Record excerpts:
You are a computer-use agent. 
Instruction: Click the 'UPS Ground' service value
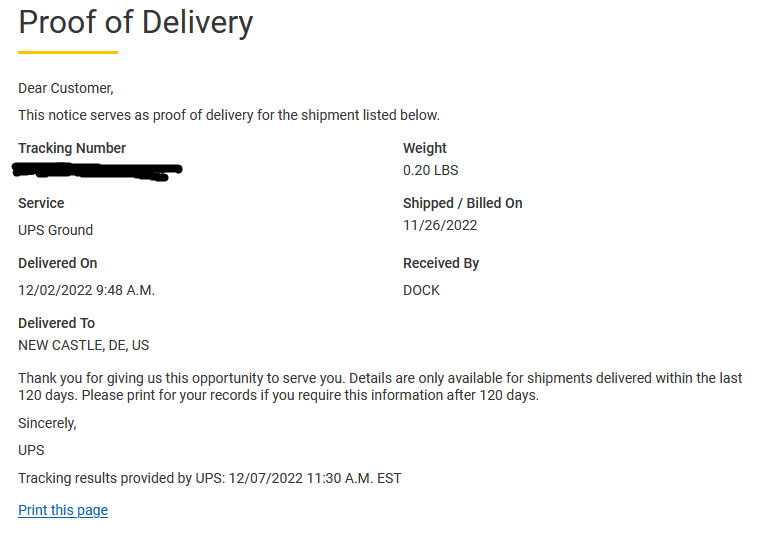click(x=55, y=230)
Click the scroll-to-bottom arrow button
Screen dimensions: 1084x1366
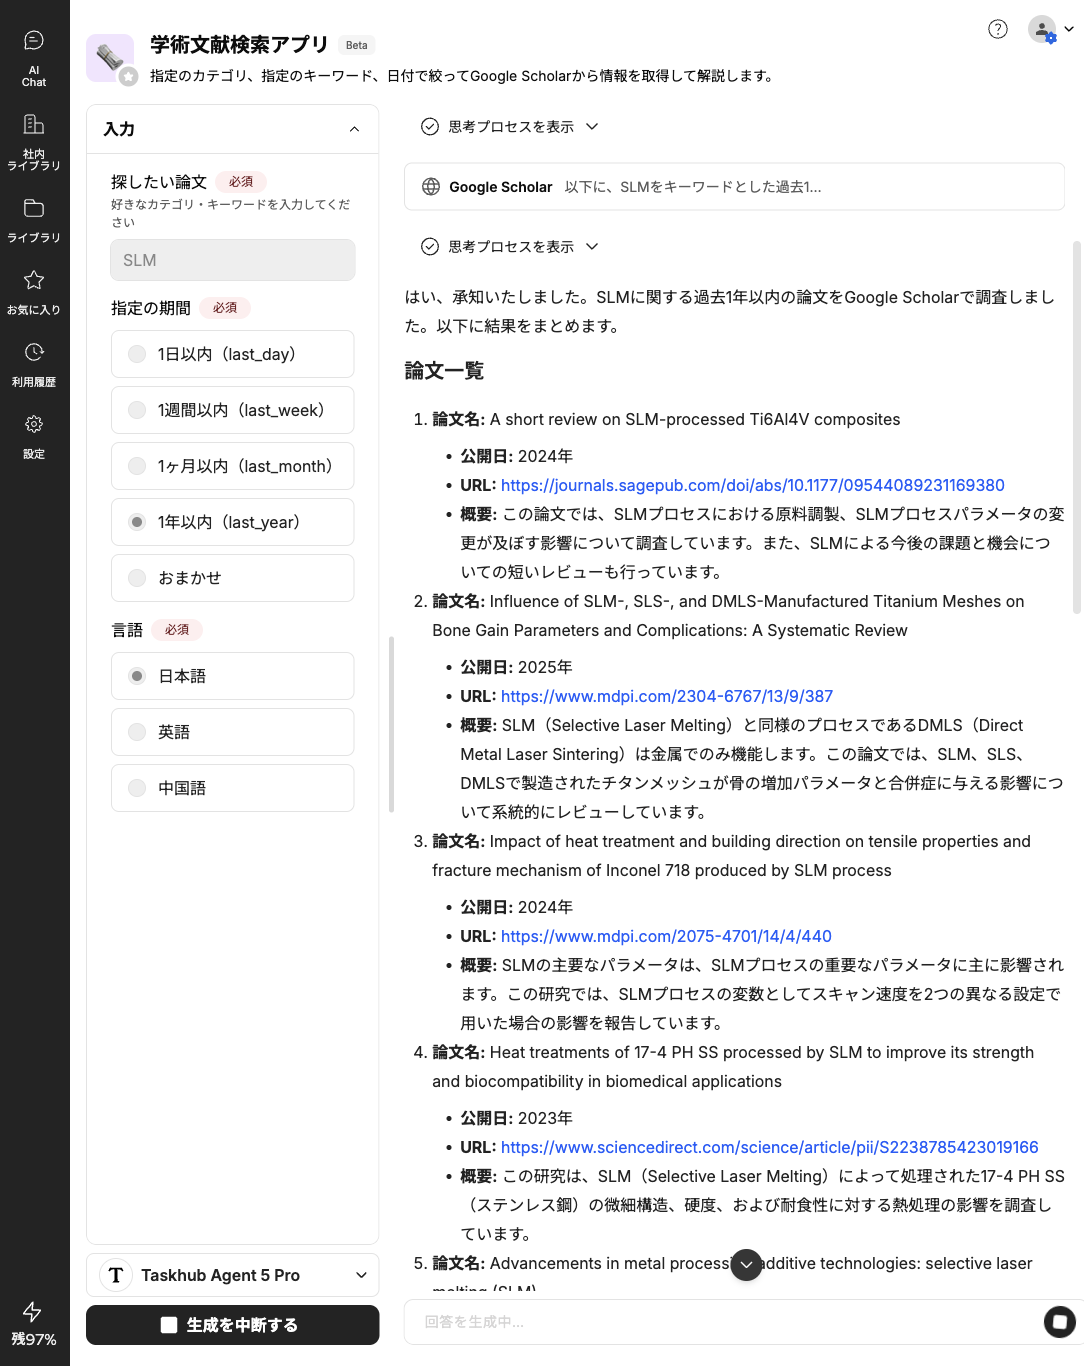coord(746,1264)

Required action: In the copy, keep every line of the data above exactly and drop each picture.

Answer section:
You are a computer-use agent. 
Instruction: Click the 'UPS Ground' service value
click(x=55, y=230)
Click the scroll-to-bottom arrow button
Screen dimensions: 1084x1366
coord(746,1264)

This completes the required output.